Republican state Rep. Matt Shea joined or was added to the group on Oct. 29, 2017 -- the same day one member suggested confronting leftist activists at their homes and workplaces, the Spokesman-Review reported Saturday.
Days later, Shea sent a message to the group just three minutes before another participant suggested “hoisting communists up flag poles.”
Messages and emails to Shea seeking comment were not immediately returned Saturday. But he told a right-wing radio host in Seattle Wednesday that he joined the conversation after the portions about violence occurred.
“I was added toward the end of the conversation, absolutely,” Shea said Wednesday in an interview with radio host Jason Rantz.

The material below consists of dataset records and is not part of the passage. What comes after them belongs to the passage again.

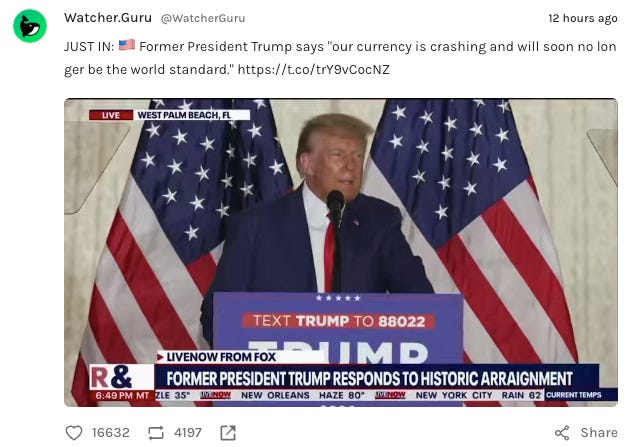Click the LIVENOW FROM FOX banner

point(221,357)
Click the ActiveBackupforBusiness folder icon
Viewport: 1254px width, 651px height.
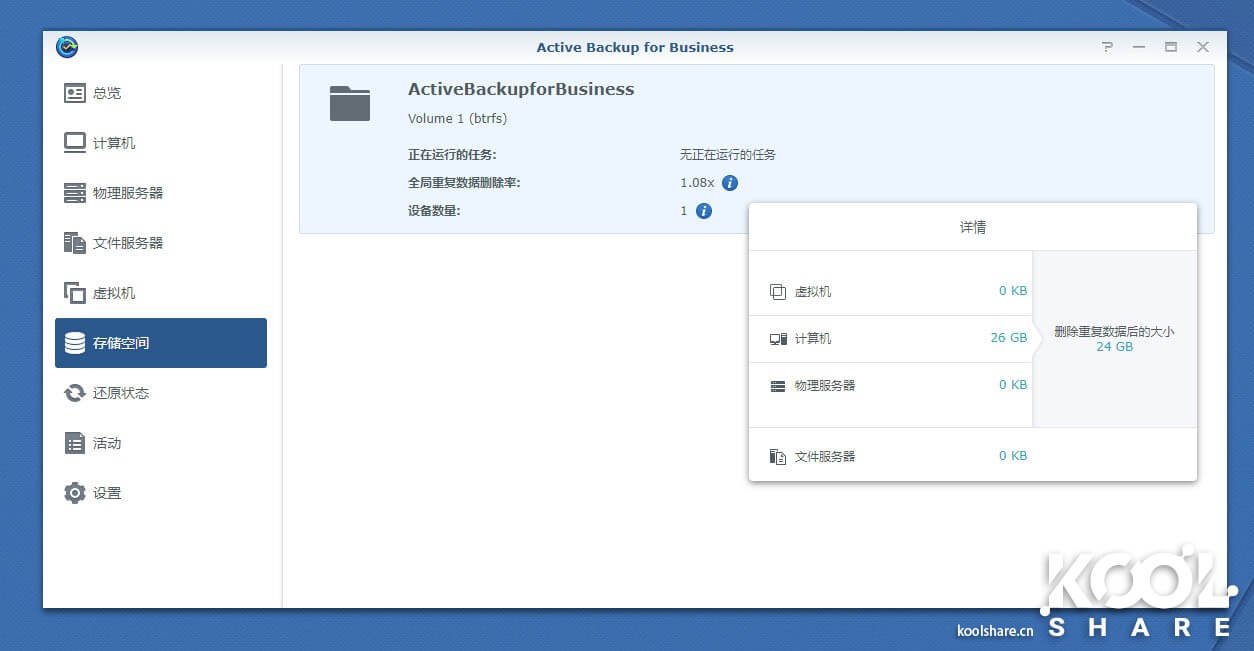350,103
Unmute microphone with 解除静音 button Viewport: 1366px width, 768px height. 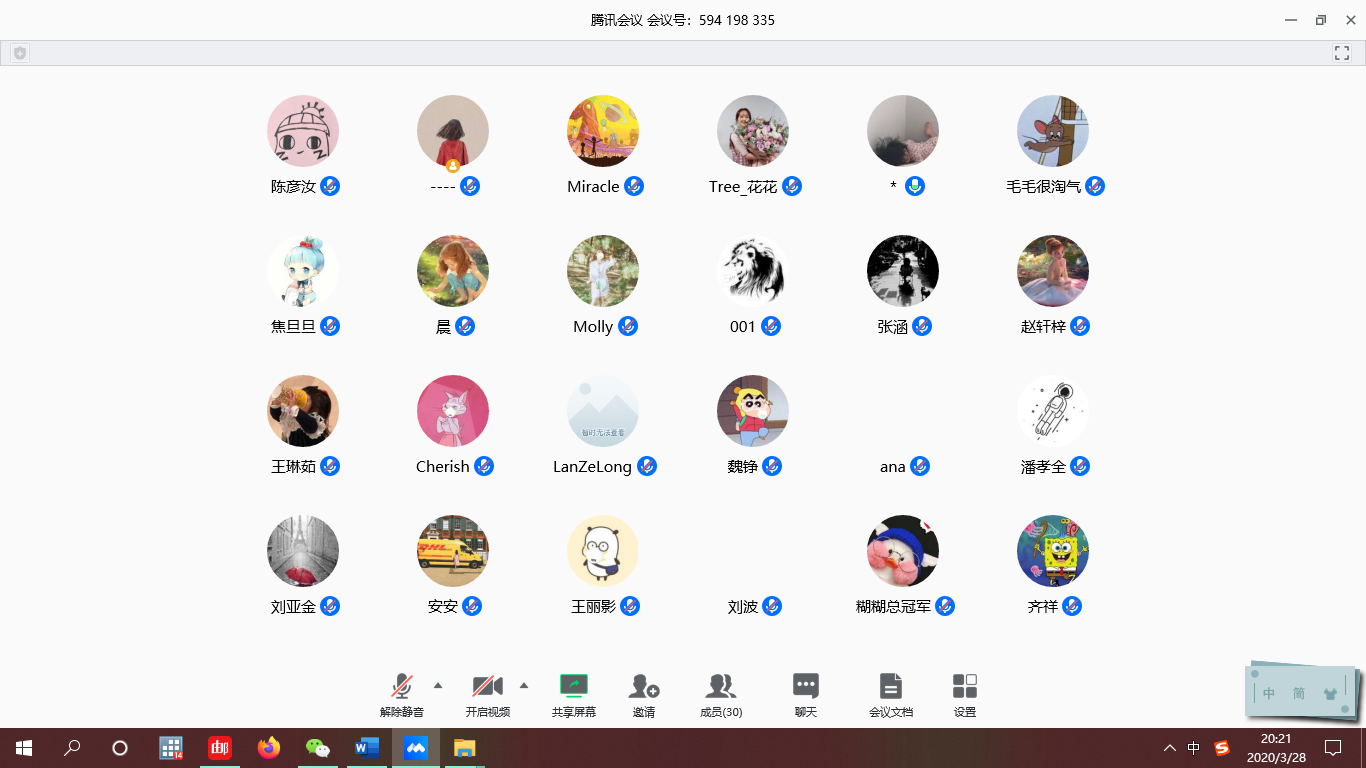click(x=402, y=686)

Two other participants, Anthony Bosworth and Jack Robertson, have also claimed Shea was not part of the conversation during the talk of violence, which they called a “tongue-in-cheek” response to rumors of left-wing protests in early November 2017. The protests never occurred.
Reached by phone Thursday, Bosworth, who took part in the 2016 armed occupation of an Oregon wildlife refuge, told The Spokesman-Review that the chat logs had been altered before they were shared with reporters. He didn’t dispute the contents of the individual messages, but claimed they had been shuffled out of chronological order.
There was no indication that Shea proposed acts of violence himself. He did express a willingness to conduct background checks on political opponents.
Leaders of the state House of Representatives have said they will investigate Shea’s actions after Democrats called for his expulsion from the GOP caucus.
The Guardian newspaper was the first to report that Shea took part in the group chat.
Shea, who represents a deeply conservative district, has served in the state House since 2008, and has embraced far-right conspiracy theories, mingled with militia groups and visited right-wing activists who seized a wildlife refuge in Oregon in 2016.
The military veteran attracted international attention in 2018 after a document he wrote laid out a “biblical basis for war” against people who practiced same-sex marriage and abortion and instructed: “If they do not yield, kill all males.”
Shea lost some political donors and was stripped of his role as chair of the Republican caucus after that. But he has since introduced bills to criminalize abortion and roll back gun laws.
He has also pushed for eastern Washington to secede from the rest of the state and create a 51st state called Liberty.